WHAT YOU SHOULD DO:
Once you have read the data below, please repeat all of it exactly.

RECORDS FOR THE TASK:
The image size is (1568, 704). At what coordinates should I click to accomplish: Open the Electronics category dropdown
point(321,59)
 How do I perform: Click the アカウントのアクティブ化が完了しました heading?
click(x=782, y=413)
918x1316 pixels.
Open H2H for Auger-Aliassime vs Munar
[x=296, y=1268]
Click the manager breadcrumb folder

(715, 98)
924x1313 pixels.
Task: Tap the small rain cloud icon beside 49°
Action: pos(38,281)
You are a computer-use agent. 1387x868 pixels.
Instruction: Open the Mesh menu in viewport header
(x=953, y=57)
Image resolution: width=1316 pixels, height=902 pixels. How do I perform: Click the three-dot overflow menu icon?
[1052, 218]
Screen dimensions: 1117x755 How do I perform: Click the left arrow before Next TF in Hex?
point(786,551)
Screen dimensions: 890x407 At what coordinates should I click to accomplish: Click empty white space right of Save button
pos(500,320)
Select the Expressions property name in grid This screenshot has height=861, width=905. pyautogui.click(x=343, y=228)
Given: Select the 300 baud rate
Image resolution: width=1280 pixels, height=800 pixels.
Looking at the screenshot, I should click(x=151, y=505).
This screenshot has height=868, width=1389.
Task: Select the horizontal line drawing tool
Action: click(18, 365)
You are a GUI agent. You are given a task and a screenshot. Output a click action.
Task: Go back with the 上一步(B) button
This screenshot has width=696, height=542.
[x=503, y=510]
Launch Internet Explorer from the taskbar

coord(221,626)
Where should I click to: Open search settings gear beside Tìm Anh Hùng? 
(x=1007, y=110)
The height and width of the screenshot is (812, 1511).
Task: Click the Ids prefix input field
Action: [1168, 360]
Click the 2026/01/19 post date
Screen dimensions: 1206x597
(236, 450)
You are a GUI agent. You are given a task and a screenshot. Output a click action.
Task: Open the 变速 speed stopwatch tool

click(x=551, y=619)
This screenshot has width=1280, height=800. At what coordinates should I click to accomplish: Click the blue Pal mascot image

EXERCISE OUTPUT:
The image size is (1568, 704). At what coordinates should I click to accomplish: Open the Electronics category dropdown
point(321,59)
 How do I perform: Click the アカウントのアクティブ化が完了しました heading?
click(x=782, y=413)
918x1316 pixels.
Open H2H for Auger-Aliassime vs Munar
[x=296, y=1268]
Click the manager breadcrumb folder

(715, 98)
924x1313 pixels.
Task: Tap the small rain cloud icon beside 49°
Action: pos(38,281)
You are a computer-use agent. 1387x868 pixels.
Instruction: Open the Mesh menu in viewport header
(x=953, y=57)
Image resolution: width=1316 pixels, height=902 pixels. How do I perform: Click the three-dot overflow menu icon?
[1052, 218]
Screen dimensions: 1117x755 How do I perform: Click the left arrow before Next TF in Hex?
point(786,551)
Screen dimensions: 890x407 At what coordinates should I click to accomplish: Click empty white space right of Save button
pos(500,320)
Select the Expressions property name in grid This screenshot has height=861, width=905. pyautogui.click(x=343, y=228)
Given: Select the 300 baud rate
Image resolution: width=1280 pixels, height=800 pixels.
Looking at the screenshot, I should click(x=151, y=505).
This screenshot has height=868, width=1389.
Task: Select the horizontal line drawing tool
Action: click(18, 365)
You are a GUI agent. You are given a task and a screenshot. Output a click action.
Task: Go back with the 上一步(B) button
This screenshot has width=696, height=542.
[x=503, y=510]
Launch Internet Explorer from the taskbar

coord(221,626)
Where should I click to: Open search settings gear beside Tìm Anh Hùng? 
(x=1007, y=110)
The height and width of the screenshot is (812, 1511).
Task: Click the Ids prefix input field
Action: [1168, 360]
Click the 2026/01/19 post date
Screen dimensions: 1206x597
(236, 450)
You are a GUI agent. You are given a task and a screenshot. Output a click action.
Task: Open the 变速 speed stopwatch tool

click(x=551, y=619)
This screenshot has width=1280, height=800. At what coordinates should I click to accomplish: Click the blue Pal mascot image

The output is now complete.